O Democrata (OD): O partido, através da resolução do Comité Central, fez saber que não participaria no governo de Umaro Sissoco Embaló e que nem permitiria que os seus dirigentes fizessem parte do mesmo. Qual é a estratégia do partido neste momento, sobretudo se ficar fora do governo liderado por Umaro Sissoco?

Domingos Simões Pereira (DSP): Aqui não se coloca uma questão de estratégia, coloca-se sim uma questão de coerência. Penso que o PAIGC é um partido idóneo, maduro e responsável. Os partidos são associações políticas que têm que dizer ao povo que podem contar com uma visão séria, ou melhor, uma postura de responsabilidade em relação as suas obrigações.

A Constituição da República da Guiné-Bissau tem sido vilipendiada ou esfrangalhada nesta legislatura. Nós entendemos que temos a responsabilidade de encontrar soluções que permitam viabilizar a actual legislatura, até a clarificação de determinados dispositivos legais.

Fomos à Conakry com um sentimento de responsabilidade, participámos nas negociações esperando contribuir para ultrapassarmos esta situação. Tal como havíamos feito em Setembro de 2015, quando o Supremo Tribunal de Justiça aprovou um Acórdão favorável àquilo que era a revindicação do PAIGC. Fizemos uma cedência, dissemos: apesar de o Supremo Tribunal nos dar razão, nós compreenderemos se o Presidente diz que não tem condições para trabalhar com A, B ou C.

Agora fomos a Conakry e fizemos as cedências possíveis para encontrarmos uma solução. E quando se chega a uma solução e se assina um acordo, esse acordo é lei para as partes. Nós não podemos aceitar que, de regresso a Bissau, haja um conjunto de peças de teatro que vão no sentido de descredibilizar e fazer tabua rasa daquilo que aconteceu para voltar a dar ao Presidente da República o direito de decidir tal como ele quer.

Hoje muita gente pode continuar a pensar que o problema é Domingos ou o problema é o PAIGC. Eu não tenho dúvidas nenhumas, até porque as circunstâncias nos permitem lembrar o Comandante Fidel Castro que dizia: A história vai nos absolver. Eu digo a história vai fazer-nos justiça. Porque não estamos a lutar por uma questão de lugares, uma questão de entrar para o governo ou de poder beneficiar disto ou aquilo. Não é isso.

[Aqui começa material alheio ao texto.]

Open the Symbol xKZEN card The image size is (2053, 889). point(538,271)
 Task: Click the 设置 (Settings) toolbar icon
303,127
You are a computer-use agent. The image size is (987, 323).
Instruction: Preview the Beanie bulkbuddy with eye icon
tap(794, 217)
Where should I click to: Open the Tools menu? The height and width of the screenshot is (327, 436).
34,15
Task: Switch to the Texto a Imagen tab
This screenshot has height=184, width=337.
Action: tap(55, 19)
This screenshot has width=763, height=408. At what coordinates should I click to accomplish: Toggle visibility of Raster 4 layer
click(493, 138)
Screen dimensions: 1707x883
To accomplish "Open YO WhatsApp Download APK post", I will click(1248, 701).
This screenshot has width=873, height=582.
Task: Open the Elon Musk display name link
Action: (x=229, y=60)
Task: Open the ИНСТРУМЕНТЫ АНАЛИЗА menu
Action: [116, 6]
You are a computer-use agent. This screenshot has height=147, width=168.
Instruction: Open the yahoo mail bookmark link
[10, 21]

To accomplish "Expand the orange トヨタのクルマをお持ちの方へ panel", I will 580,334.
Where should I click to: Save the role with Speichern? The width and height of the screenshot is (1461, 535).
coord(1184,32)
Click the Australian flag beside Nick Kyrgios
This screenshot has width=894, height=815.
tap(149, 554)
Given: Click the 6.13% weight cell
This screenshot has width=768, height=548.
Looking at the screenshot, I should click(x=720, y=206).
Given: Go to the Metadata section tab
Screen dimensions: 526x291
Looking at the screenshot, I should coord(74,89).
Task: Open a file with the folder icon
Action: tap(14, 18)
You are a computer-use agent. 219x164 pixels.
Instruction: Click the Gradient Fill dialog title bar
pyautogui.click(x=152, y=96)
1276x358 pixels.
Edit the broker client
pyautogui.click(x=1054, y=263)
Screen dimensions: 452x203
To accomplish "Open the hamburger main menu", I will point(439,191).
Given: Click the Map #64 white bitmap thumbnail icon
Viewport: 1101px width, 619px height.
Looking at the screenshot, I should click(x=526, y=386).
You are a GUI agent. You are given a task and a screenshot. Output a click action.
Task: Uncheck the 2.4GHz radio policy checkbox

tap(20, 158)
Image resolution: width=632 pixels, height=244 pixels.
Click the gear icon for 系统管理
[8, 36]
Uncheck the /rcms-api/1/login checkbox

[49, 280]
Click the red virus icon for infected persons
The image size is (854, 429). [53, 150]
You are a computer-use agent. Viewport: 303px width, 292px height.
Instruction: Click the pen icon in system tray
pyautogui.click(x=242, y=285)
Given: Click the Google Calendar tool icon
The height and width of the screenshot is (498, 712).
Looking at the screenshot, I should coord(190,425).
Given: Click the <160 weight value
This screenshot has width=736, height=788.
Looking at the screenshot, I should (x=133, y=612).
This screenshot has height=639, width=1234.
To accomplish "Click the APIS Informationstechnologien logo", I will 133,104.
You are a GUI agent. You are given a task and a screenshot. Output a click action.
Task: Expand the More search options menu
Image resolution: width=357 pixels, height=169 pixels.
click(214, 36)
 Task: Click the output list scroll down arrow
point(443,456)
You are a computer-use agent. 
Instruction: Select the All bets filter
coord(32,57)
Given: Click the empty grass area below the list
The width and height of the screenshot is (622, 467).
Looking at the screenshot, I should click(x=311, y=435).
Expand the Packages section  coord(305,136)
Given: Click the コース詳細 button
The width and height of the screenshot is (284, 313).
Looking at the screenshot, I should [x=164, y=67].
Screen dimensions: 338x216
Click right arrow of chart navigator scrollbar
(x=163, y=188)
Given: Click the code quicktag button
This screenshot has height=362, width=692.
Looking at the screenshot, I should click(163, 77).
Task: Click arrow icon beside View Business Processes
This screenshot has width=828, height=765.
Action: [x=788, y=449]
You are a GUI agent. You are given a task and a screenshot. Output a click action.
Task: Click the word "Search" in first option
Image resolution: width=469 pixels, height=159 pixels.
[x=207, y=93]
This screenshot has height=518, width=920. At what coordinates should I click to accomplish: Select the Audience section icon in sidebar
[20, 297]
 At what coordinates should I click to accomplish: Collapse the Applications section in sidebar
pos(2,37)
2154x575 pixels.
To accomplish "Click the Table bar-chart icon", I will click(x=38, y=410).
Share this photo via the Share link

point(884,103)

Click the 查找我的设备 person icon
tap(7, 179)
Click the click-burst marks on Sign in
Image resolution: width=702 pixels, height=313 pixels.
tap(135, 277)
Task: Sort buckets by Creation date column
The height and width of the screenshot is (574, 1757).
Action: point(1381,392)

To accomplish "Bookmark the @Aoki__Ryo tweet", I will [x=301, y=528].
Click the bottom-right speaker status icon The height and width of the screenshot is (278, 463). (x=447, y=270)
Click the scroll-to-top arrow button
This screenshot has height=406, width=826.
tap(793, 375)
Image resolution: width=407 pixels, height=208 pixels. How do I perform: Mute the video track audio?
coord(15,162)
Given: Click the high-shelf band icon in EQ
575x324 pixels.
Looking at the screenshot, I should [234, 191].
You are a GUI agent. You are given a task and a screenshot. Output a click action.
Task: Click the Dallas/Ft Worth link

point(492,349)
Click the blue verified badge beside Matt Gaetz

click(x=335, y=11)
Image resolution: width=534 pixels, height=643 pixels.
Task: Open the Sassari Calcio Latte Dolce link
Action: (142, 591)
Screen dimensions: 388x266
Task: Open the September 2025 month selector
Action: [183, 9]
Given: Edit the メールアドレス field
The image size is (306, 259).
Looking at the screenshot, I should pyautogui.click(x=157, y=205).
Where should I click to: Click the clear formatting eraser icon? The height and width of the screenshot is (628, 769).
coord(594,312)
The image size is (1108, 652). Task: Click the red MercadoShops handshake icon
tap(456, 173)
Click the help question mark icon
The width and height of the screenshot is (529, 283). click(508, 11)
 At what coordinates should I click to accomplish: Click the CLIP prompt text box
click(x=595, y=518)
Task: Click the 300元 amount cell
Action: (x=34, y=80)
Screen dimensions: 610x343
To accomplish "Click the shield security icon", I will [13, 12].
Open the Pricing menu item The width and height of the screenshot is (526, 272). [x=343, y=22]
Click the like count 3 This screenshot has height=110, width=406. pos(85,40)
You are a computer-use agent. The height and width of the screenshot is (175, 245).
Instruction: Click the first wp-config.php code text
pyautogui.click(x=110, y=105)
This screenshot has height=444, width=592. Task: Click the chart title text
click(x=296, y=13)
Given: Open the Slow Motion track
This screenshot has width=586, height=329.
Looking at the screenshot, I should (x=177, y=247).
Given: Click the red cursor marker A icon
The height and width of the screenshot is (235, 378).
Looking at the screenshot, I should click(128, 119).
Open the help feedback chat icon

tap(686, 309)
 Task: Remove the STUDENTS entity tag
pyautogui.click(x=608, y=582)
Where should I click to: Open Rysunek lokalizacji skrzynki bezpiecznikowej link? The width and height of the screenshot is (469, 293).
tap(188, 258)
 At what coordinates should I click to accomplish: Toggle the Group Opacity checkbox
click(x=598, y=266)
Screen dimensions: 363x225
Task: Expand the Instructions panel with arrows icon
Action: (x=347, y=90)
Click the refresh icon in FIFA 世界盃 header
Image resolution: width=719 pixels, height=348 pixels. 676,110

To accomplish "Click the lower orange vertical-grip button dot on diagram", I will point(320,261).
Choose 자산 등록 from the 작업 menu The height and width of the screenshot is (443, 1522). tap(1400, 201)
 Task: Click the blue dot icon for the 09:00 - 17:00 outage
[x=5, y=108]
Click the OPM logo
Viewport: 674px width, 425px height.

Nós estamos na política porque acreditamos num ideal. Nós temos um propósito e o nosso propósito é afirmar um Estado de direito democrático e não pode ser porque eu gosto, porque eu não gosto. Será porque é assim, porque assim é que está certo. Quando há uma entidade que pensa que pode reclamar para si todas as competências e todas as responsabilidades, então estamos a pôr em causa o fundamento da existência do nosso Estado democrático e, portanto, isto devia interpelar a todos. Por isso é que nós dissemos: um acordo é um acordo, quando é visto no seu todo.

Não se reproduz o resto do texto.